At Night All Blood Is Black

At Night All Blood Is Black by David Diop

⭐⭐⭐⭐ 4 out of 5 stars

At Night All Blood Is Black is a harrowing story of Alfa Ndiaye, set during World War I. He is one of the Senegalese soldiers fighting in the multinational army under French command. They are encouraged to pretend savagery during the attacks to frighten the enemies. One day, Alfa’s close friend Mademba Diop died in agony in No Man’s Land, begging his friend for mercy. Unable to grant it, Alfa watched his ‘more than brother’ die, which sent him on the path to madness.

Despite how violent it can be, David Diop’s story is hard to put down. It is horrifying and fascinating at the same time. After his friend’s death, Alfa descends into madness. His savageness is not an act anymore, while confused grief and regret cause him to murder and mutilate the German soldiers. The repetitive language seems to hypnotise, dragging the reader deeper into Alfa’s state of mind.

The novel is divided into two parts- one describes the horrors of the war, and the other is a recollection of Alfa’s life before the war. While the first half is original in describing a savage state of mind, the second becomes tiring in a fixation on male desire and pleasure.

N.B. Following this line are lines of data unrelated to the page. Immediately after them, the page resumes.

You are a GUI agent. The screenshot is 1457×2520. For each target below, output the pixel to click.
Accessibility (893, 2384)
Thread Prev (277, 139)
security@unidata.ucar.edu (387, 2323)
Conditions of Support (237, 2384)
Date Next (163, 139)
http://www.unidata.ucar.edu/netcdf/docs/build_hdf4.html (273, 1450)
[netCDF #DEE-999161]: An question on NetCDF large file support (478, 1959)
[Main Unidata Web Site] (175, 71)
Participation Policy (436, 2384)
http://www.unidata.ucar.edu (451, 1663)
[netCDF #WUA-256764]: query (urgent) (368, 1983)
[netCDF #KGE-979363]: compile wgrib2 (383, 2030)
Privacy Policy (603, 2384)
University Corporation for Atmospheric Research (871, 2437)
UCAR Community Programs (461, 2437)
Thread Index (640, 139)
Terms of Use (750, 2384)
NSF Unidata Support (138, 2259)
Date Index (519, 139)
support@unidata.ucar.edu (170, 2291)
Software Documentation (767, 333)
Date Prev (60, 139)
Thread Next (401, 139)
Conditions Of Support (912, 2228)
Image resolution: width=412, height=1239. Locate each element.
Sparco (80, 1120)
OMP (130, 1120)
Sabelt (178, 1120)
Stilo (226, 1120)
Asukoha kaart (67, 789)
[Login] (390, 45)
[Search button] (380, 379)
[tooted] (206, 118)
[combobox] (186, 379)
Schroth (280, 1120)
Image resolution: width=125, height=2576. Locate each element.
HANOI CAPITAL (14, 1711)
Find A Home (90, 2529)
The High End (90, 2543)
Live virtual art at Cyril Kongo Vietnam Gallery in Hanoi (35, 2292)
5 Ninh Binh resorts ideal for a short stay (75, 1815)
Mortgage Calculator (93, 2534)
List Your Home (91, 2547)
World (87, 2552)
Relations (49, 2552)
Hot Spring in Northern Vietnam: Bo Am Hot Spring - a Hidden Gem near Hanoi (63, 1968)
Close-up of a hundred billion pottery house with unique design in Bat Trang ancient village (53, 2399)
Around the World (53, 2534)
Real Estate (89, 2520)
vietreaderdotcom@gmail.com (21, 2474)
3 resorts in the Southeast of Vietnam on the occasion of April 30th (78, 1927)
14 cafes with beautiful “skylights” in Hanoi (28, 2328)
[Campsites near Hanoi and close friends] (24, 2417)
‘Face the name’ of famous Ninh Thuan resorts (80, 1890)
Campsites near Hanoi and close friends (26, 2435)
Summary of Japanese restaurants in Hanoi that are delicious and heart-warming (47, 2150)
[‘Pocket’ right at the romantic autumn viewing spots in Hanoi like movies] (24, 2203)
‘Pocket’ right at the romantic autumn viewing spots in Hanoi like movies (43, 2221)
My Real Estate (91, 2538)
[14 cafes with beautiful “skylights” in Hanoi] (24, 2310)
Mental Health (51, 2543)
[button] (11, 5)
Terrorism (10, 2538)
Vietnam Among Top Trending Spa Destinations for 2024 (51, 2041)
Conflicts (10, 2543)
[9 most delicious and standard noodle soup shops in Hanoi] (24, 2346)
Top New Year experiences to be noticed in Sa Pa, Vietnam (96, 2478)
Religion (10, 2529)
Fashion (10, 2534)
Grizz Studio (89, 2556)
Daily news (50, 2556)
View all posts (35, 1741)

It is possible to understand it as highlighting the contrast between life and death, pleasure and pain, but still… It was just too much for me.

Overall, I would recommend this novel to those accustomed to the uneasy aesthetic of war/ anti-war books, where cruelty and violence seem more common and less shocking. On the other hand, the story could have an even more substantial effect on those looking for a unique and memorable tale.